Lo spazio dell’organizzazione del rifiuto del dominio della governance finanziaria e sovranazionale in combutta con gli interessi del capitalismo di rapina italiano e internazionale e, allo stesso tempo, lo spazio della produzione delle nostre forme autonome di società e gestione del territorio.
Perchè questa scelta strategica? Perché la produzione di uno spazio costituente è una volontà politica non negoziabile, non reintegrabile in una riforma della governance capitalistica come vorrebbero Saviano o le altre figure simbolo di una democrazia d’opinione – per la quale tanto simpatizza il centro-sinistra – insterilitasi sul principio di legalità davanti al ventennio berlusconiano (leggasi Marco Travaglio, sostenitore delle ragioni No Tav purchè l’opposizione non superi il confine della legalità). Eppure i No Tav sanno che la posta in palio è precisamente questa: ridisegnare i confini del diritto sulla legittimità politica della lotta. Questo significa farsi spazio costituente quando quei confini sono diventati ormai solo il dispositivo di applicazione della rapina e dell’esproprio.

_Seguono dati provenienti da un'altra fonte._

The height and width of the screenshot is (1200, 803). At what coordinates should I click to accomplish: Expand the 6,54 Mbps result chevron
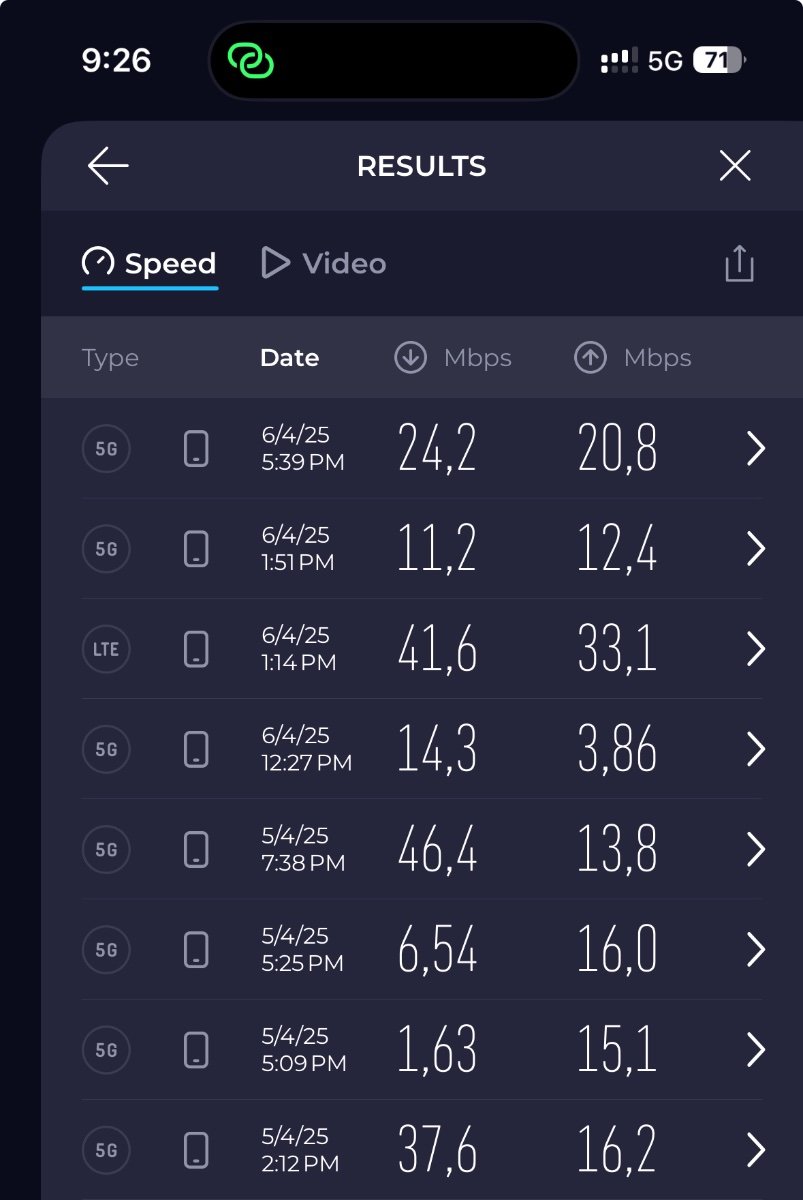pyautogui.click(x=756, y=949)
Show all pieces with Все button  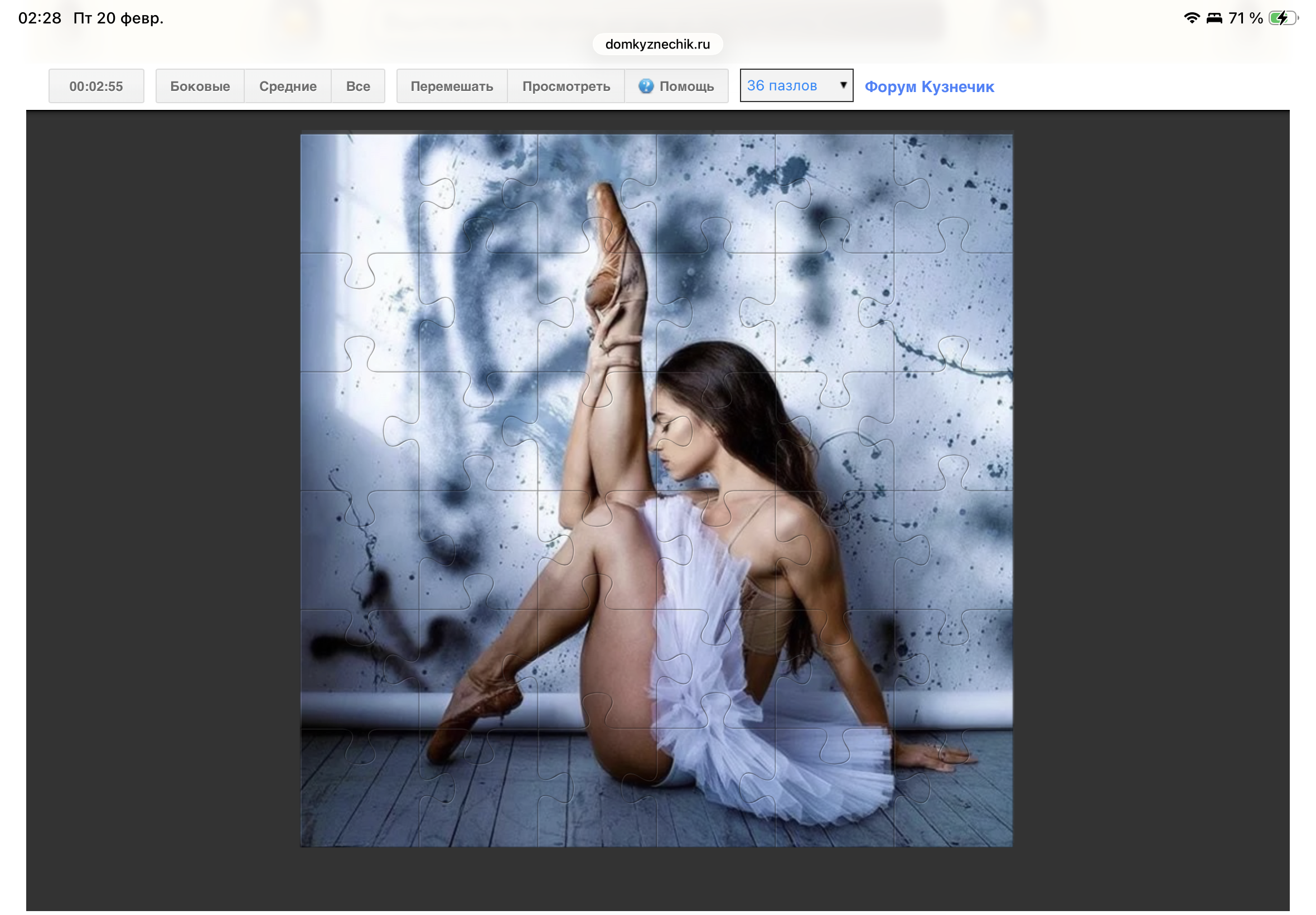(357, 86)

Allora la lotta No Tav non è solo una lotta per la difesa dei beni comuni, ma è una lotta per l’affermazione del comune come produzione dello spazio costituente per l’autoderminazione delle pratiche collettive contro le logiche della governance finanziaria.

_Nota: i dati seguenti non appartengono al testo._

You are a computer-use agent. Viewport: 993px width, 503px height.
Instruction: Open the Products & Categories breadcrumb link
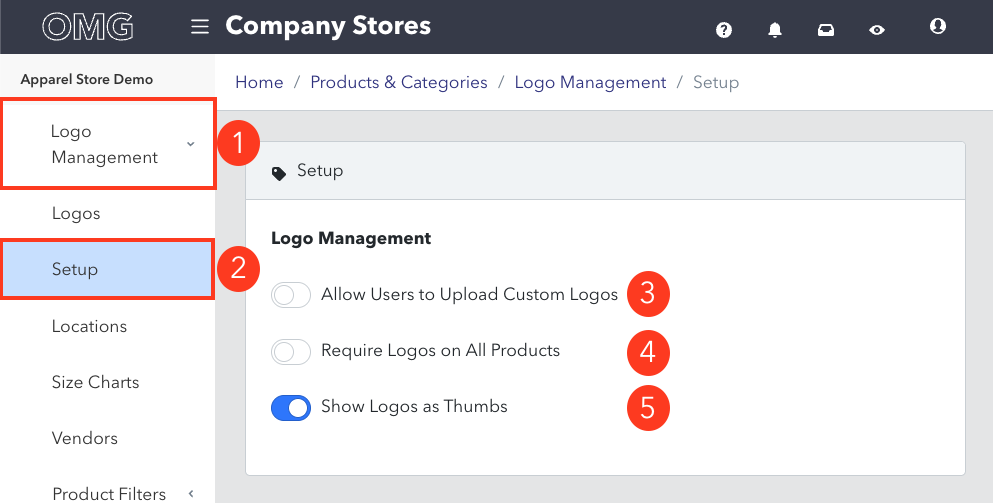399,82
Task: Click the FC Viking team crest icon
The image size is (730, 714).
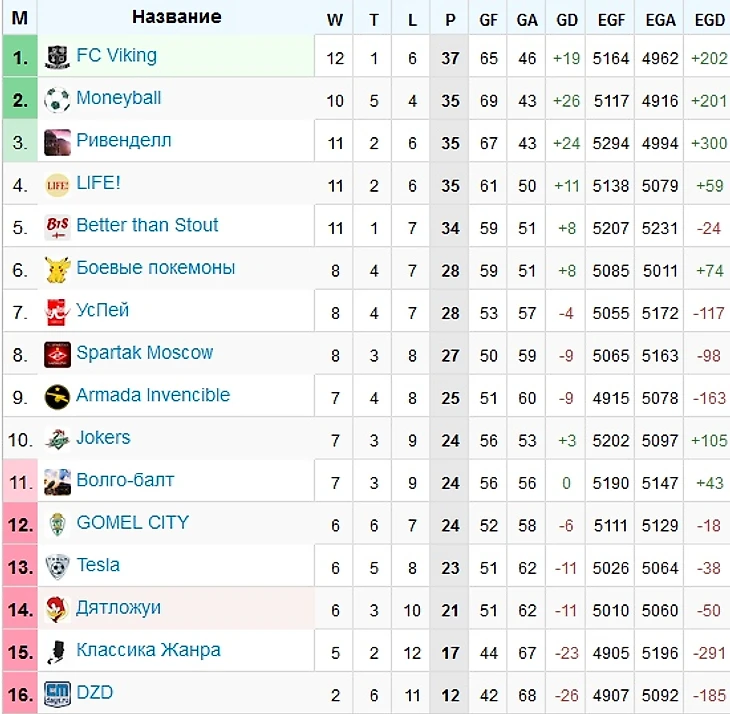Action: [x=57, y=57]
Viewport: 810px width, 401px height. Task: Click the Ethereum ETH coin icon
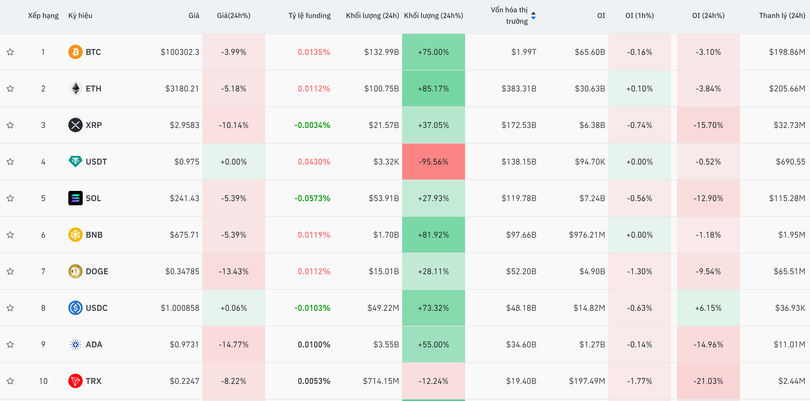(75, 89)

In questo senso il movimento pone una domanda schiettamente politica, una domanda posta non nella forma della richiesta, una domanda che non aspetta risposta: come costruire le nostre forme di resistenza per guadagnare le forme di espressione dei nostri desideri collettivi? Una domanda che si rivolge a noi tutti per costruire i nostri spazi costituenti e attorno a questi aggregare consenso. Questo il divenire comune della Val Susa, il suo potenziale di generalizzazione. Questo il significato simbolico della lotta assunto pienamente dagli stessi valsusini consapevoli di esprimere un disagio non localistico ma di tutto il paese.

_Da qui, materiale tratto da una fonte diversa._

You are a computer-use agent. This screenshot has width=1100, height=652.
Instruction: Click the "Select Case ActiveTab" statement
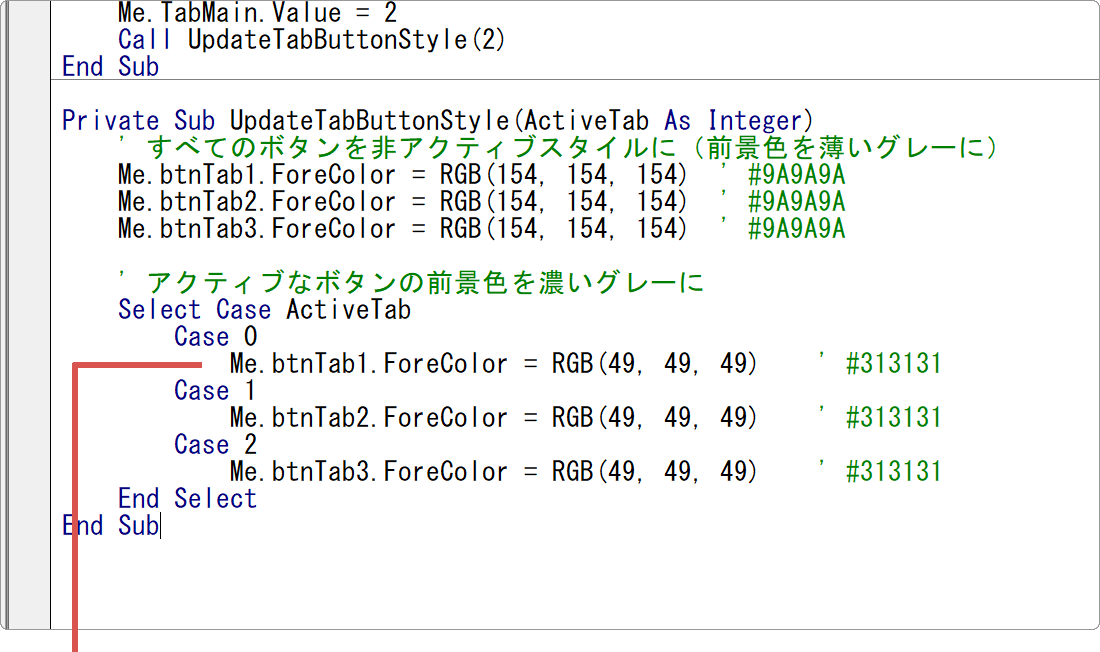(264, 310)
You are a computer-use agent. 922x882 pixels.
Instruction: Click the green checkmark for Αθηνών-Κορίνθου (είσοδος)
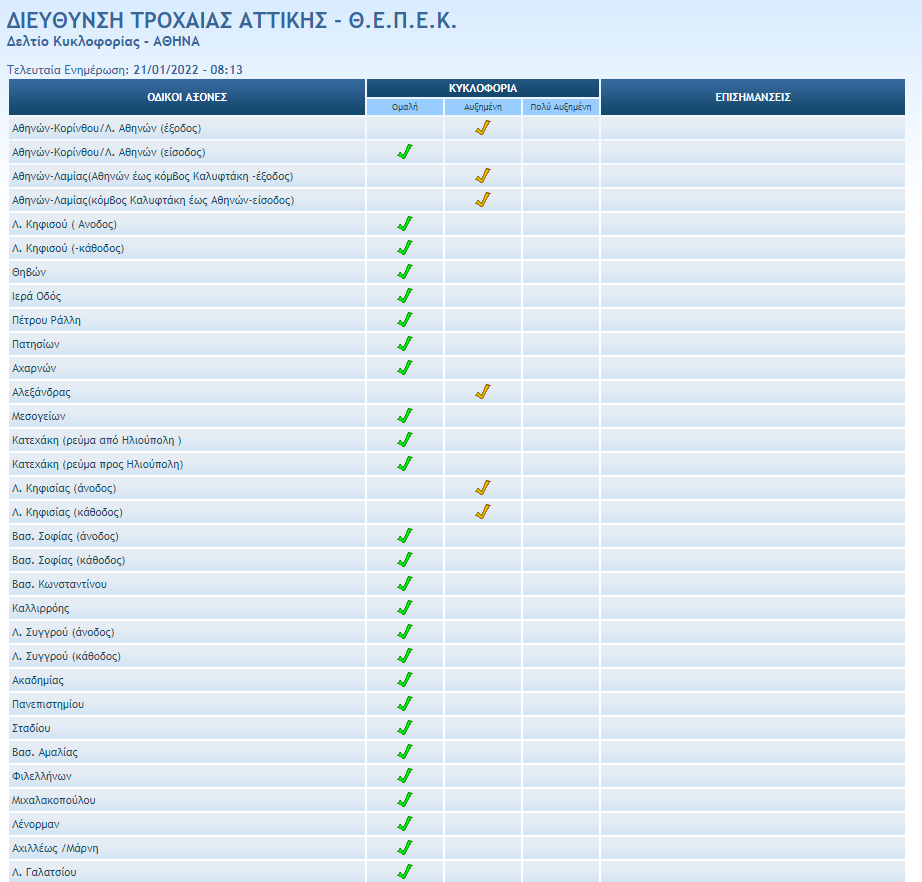405,152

Non c’è pacificazione possibile. L’autoritarismo di Napolitano – uomo affezionato all’autismo di partito davanti a ciò che probabilmente scambia ancora una volta per i suoi personali fantasmi di Budapest, Praga e dei nostri anni ’70 -, le minacce dell’esecutivo, le operazioni repressive e l’inasprimento dell’occupazione militare in Valle ci fanno capire che alla fine ci dovrà essere un vincitore e un vinto. Ma di una cosa siamo forti: sappiamo che possiamo perdere ma che non saremo mai sottomessi perchè la lotta No Tav ha aperto per noi tutti un nuovo spazio costituente.